Oh, this'll be fun. :-P

> >
> >How exactly is that topology supposed to look like, work, etc, etc? What
> >kind of error reporting do you imagine you want to do with EDAC?
> 
> Zynq (All programmable SOC) contains a dual core ARM cortex A9 based processing
> System(PS) and Xilinx programmable logic(PL) in a single device.
> 
> Assume the application is a broadcast camera. The design for this system use PS as
> Control plane and use PL as data plane for processing the video data. So, the design 
> may have two different memory controllers one in PS and another one in PL.   
> PS is running with Linux OS and PL doesn't have the OS and it is  controlled by the 
> OS running on PS.

Ok.

>  Now the requirement is to develop a monitoring system for all the
> hardware failures Including ddr ecc errors.

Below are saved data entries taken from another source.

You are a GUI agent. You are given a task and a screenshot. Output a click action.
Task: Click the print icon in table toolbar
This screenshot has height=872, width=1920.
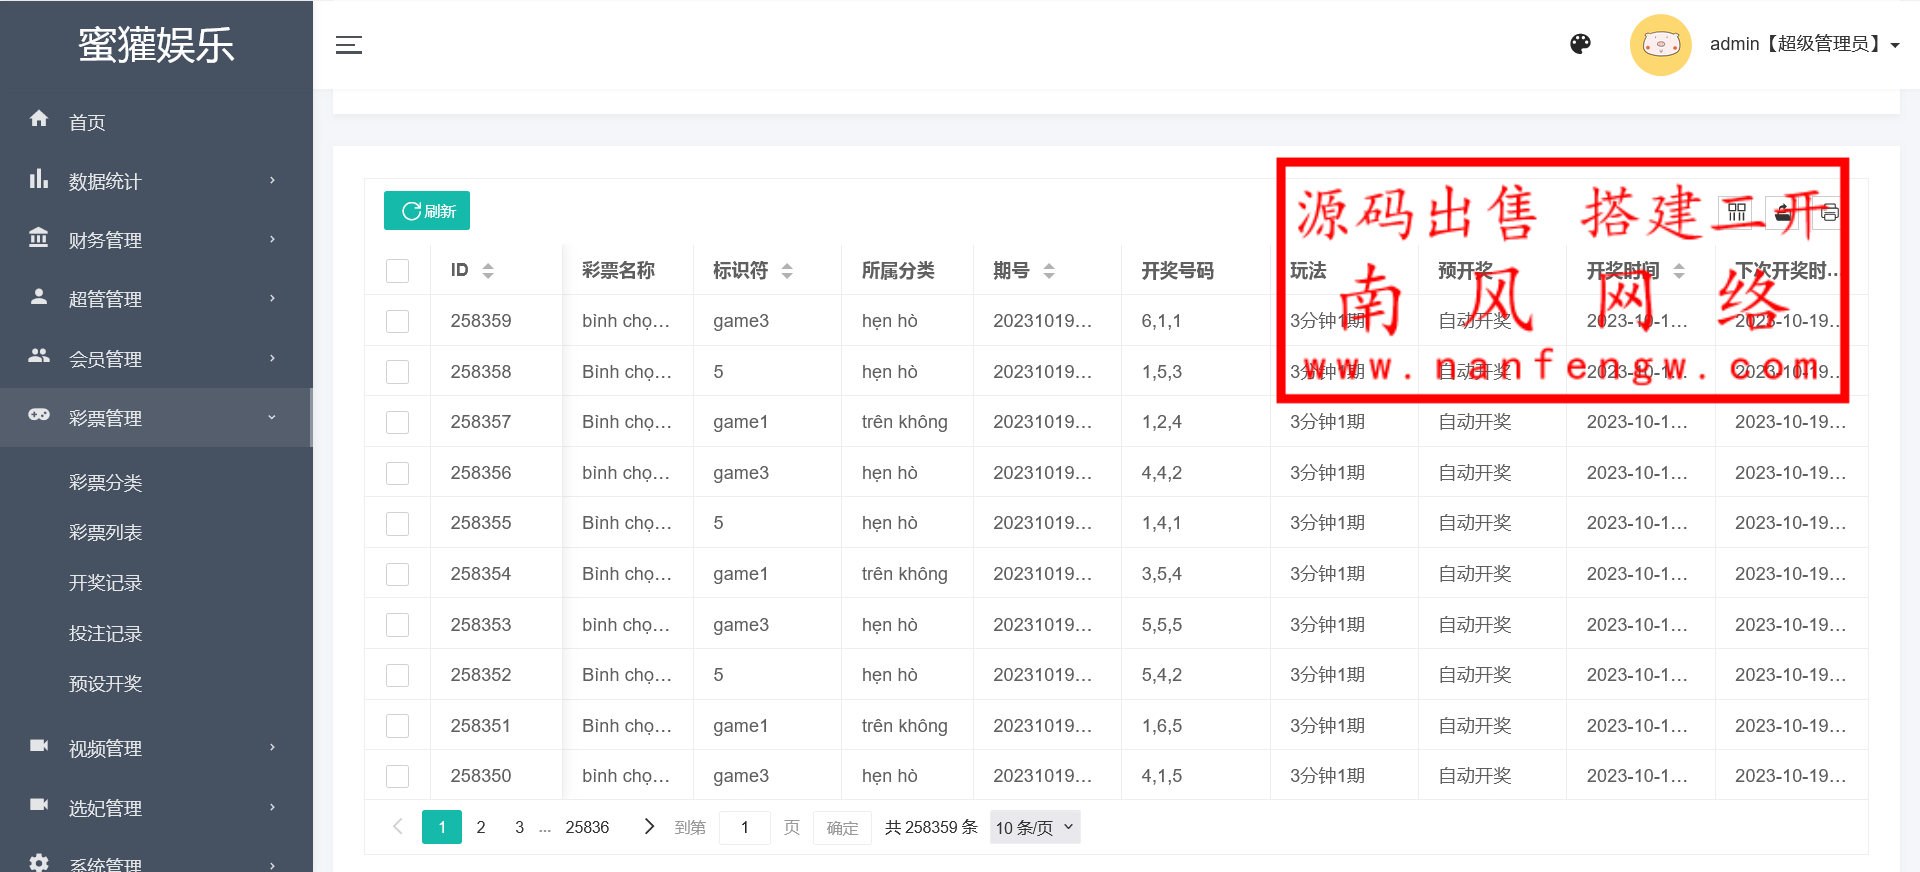coord(1829,212)
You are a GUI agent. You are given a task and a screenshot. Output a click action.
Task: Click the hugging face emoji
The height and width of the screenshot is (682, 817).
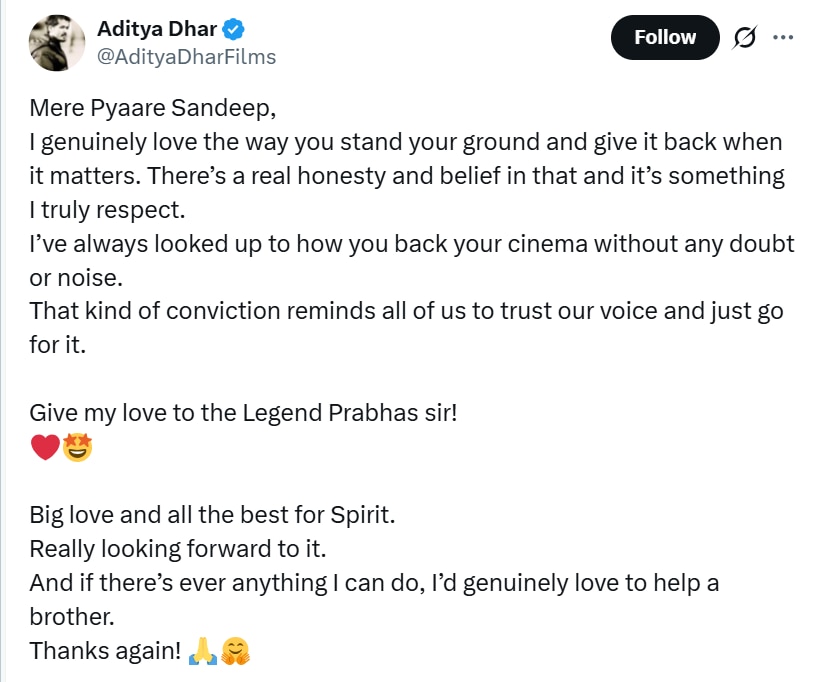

Since the broadcast camera
> involves more data processing and DDR memory access, there is a high
> probability of getting ddr ecc errors over the period.

So you're saying the camera has memory with ECC? People really pay
attention on getting error free video frames? :-)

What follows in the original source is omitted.